→ **YOUR GOAL**: Could the lines from the one with "Instruction: Click the" through the end of the listing be restated exactly, with nothing else included?

→ **EXERCISE INPUT**:
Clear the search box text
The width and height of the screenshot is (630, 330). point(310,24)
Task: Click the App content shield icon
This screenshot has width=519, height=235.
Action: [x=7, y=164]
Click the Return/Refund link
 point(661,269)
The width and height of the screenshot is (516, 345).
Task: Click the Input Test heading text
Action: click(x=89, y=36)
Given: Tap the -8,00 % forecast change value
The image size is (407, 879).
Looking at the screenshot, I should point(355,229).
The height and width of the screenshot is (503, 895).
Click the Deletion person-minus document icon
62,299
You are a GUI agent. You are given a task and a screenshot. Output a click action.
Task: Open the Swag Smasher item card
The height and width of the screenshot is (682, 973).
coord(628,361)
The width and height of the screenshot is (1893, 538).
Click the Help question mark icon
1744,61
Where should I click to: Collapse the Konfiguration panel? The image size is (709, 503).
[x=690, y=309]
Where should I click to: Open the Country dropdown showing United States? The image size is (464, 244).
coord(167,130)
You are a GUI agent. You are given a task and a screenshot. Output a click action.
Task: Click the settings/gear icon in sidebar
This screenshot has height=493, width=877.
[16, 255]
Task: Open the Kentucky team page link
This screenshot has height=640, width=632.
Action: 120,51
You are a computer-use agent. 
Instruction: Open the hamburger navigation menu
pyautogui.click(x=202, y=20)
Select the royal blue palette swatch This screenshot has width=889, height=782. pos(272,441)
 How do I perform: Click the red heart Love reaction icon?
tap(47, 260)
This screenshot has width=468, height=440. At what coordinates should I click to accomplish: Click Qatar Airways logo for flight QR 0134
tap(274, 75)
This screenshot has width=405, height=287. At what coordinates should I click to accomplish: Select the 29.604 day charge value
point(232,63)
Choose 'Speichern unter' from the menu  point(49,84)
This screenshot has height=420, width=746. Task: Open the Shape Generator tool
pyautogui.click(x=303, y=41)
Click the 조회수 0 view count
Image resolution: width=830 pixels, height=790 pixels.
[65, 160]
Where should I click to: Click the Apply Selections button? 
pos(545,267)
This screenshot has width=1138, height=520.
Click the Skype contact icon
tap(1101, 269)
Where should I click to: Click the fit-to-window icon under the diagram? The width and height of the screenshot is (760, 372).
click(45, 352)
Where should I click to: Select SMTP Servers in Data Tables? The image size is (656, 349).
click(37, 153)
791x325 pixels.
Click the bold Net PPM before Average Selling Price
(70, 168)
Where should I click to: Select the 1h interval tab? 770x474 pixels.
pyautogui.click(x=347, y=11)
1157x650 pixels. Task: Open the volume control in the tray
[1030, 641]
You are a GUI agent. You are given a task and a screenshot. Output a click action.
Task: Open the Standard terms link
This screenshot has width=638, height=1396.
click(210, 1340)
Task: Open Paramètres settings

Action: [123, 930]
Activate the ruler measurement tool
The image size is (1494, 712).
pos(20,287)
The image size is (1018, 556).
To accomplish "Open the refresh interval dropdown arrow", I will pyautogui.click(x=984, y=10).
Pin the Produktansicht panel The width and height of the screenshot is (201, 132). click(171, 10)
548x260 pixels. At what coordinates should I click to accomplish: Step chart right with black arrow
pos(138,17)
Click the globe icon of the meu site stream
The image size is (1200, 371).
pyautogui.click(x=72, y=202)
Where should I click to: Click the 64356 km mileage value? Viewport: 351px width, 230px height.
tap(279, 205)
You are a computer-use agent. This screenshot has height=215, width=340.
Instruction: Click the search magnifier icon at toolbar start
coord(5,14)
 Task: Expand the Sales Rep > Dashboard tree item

→ **PROBLEM SOLUTION**:
Instruction: Click the search magnifier icon at toolbar start
coord(5,14)
 Task: Expand the Sales Rep > Dashboard tree item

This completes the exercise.